PROBLEM A — What are the four components of the Pantheios architecture, as listed in the Pantheios back-end article below? Name each one.
PROBLEM B —
Answer these questions from the Pantheios back-end article below:
(i) Which header file declares the back-end API?
(ii) Which component defines the process identity?
(iii) Where does the hypothetical back-end log to?
PROBLEM C —
Does each statement agree with the Pantheios back-end article below? For each, answer yes or no and quote the words from the article that decide it.
(i) pantheios_be_logEntry() is invoked only in the main thread.
(ii) pantheios_be_init() is invoked at most once per process.
(iii) The article is the last in a series on Pantheios back-ends.

If your logging needs are simple, then the stock transports, known-as back-ends, that come with the Pantheios logging API library may serve your needs. But if you're developing programs with high-uptimes, remote control, and other aspects of non-trivial systems that usually require logging, then you will probably need to write custom back-ends. In that case, a detailed understanding of the Pantheios back-end architecture will be essential. This article, the first of a series on Pantheios back-ends, introduces the API, illustrates how to write a very simple custom back-end, and discusses the features of several of the stock back-ends.

Readers may want to check out the previous Pantheios tutorial article on setting up a project and selecting back-ends before reading on.

The Back-end API

The Pantheios architecture is based on four components:

  1. Application Layer - The classes and functions used in application code, responsible for presenting a log statement's elements to the core in a unified form
  2. Core - Handles initialisation of all components, and handles processing of logging statements submitted by the Application Layer
  3. Front-end - Defines the process identity, and arbitrates whether a log statement is to be prepared by the core and emitted to the back-end
  4. Back-end - Emits the prepared logging statement to the transport.

The back-end API consists of three functions:

// declared in pantheios/backend.h
int pantheios_be_init(
  char const* processIdentity
, void*       reserved
, void**      ptoken
);
void pantheios_be_uninit(
  void* token
);
int pantheios_be_logEntry(
  void*       feToken
, void*       beToken
, int         severity
, char const* entry
, size_t      cchEntry
);

pantheios_be_init() and pantheios_be_uninit() are invoked by the core during initialisation/uninitialisation. They are invoked at most once per process, and always (unless someone tries incredibly hard to do something weird) in the main thread. pantheios_be_logEntry() is invoked by the core each time a prepared log statement is to be emitted, on any thread in the process.

A Trivial Back-end

The following hypothetical code shows how these functions might be implemented to log to stdout. First, pantheios_be_init():

// file: hypothetical_backend.c
#include <pantheios>
#include <pantheios>

#include <stdio.h>
#include <string.h>

int pantheios_be_init(
  char const* processIdentity
, void*       reserved
, void**      ptoken
)
{
  *ptoken = strdup(processIdentity);
  return (NULL == *ptoken)

SOURCE EXCERPT —
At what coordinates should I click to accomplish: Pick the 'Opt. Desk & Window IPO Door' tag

ANSWER A —
1. Application Layer
2. Core
3. Front-end
4. Back-end

ANSWER B —
(i) pantheios/backend.h
(ii) The Front-end
(iii) stdout

ANSWER C —
(i) No: "on any thread in the process."
(ii) Yes: "They are invoked at most once per process"
(iii) No: "the first of a series on Pantheios back-ends"